Your assignment: Please return all lines of the data below containing the string "menu".

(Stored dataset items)

***

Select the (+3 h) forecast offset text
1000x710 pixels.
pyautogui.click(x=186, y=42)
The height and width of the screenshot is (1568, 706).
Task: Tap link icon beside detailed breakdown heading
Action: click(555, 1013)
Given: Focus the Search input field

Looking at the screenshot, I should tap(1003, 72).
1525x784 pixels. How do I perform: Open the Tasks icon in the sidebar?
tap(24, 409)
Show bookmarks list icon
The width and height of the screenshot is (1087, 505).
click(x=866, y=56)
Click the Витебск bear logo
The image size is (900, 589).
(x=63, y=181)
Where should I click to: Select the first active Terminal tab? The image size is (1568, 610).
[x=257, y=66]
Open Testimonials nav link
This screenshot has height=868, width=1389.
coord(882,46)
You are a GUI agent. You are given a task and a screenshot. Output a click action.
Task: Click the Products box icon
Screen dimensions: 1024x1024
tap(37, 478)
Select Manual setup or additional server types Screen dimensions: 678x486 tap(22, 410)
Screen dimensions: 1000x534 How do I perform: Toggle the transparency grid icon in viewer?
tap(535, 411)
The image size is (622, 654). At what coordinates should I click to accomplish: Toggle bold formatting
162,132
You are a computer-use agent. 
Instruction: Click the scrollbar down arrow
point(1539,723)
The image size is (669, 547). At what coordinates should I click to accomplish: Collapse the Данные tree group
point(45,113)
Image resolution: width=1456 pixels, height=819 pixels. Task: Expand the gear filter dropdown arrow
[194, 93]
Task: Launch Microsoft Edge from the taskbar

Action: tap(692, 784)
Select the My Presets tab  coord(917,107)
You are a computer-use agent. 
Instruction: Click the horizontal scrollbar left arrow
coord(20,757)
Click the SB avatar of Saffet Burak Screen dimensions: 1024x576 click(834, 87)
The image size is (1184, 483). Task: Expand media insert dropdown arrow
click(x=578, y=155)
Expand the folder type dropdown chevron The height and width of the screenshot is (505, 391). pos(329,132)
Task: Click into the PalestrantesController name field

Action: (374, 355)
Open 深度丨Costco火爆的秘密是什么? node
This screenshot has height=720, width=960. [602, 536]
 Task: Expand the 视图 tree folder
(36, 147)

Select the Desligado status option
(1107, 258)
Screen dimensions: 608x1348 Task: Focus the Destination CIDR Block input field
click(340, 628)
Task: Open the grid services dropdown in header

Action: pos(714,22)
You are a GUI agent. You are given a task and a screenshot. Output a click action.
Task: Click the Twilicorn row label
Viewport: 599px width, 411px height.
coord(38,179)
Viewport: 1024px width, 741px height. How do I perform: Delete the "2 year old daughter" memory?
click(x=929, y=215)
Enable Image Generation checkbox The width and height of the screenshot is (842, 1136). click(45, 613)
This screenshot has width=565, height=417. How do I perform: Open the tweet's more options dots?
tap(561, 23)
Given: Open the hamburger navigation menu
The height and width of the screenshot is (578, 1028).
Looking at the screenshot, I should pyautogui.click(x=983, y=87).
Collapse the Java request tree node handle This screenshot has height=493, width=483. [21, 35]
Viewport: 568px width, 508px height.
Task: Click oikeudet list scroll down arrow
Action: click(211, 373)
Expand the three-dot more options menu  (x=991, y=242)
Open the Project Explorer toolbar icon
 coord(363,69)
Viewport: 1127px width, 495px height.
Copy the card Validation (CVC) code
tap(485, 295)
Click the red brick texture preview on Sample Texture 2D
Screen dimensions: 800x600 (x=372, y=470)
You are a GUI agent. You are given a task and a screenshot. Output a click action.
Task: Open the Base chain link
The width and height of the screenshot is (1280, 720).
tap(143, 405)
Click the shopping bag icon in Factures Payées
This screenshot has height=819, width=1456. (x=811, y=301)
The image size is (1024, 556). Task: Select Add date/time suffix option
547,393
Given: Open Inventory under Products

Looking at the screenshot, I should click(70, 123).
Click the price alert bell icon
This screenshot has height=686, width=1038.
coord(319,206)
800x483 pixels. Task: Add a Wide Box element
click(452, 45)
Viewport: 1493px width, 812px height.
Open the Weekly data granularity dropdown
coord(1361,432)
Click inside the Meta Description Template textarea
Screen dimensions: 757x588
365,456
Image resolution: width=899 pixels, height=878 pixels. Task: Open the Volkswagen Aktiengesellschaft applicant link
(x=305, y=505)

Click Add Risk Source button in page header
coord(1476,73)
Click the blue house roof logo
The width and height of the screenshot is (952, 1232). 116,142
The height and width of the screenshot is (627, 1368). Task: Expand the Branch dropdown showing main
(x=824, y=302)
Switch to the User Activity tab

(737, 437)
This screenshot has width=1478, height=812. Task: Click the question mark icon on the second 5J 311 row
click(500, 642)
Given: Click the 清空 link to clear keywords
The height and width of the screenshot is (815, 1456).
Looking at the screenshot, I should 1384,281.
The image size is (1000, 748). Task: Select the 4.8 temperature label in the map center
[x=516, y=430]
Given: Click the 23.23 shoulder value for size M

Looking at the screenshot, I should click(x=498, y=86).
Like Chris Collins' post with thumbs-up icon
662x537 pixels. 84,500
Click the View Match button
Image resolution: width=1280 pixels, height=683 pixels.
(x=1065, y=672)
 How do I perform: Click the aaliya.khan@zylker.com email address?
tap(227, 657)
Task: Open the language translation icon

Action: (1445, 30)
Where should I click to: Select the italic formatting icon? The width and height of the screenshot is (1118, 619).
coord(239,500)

***

Output of the task:
Given: Open the hamburger navigation menu
Expand the three-dot more options menu  (x=991, y=242)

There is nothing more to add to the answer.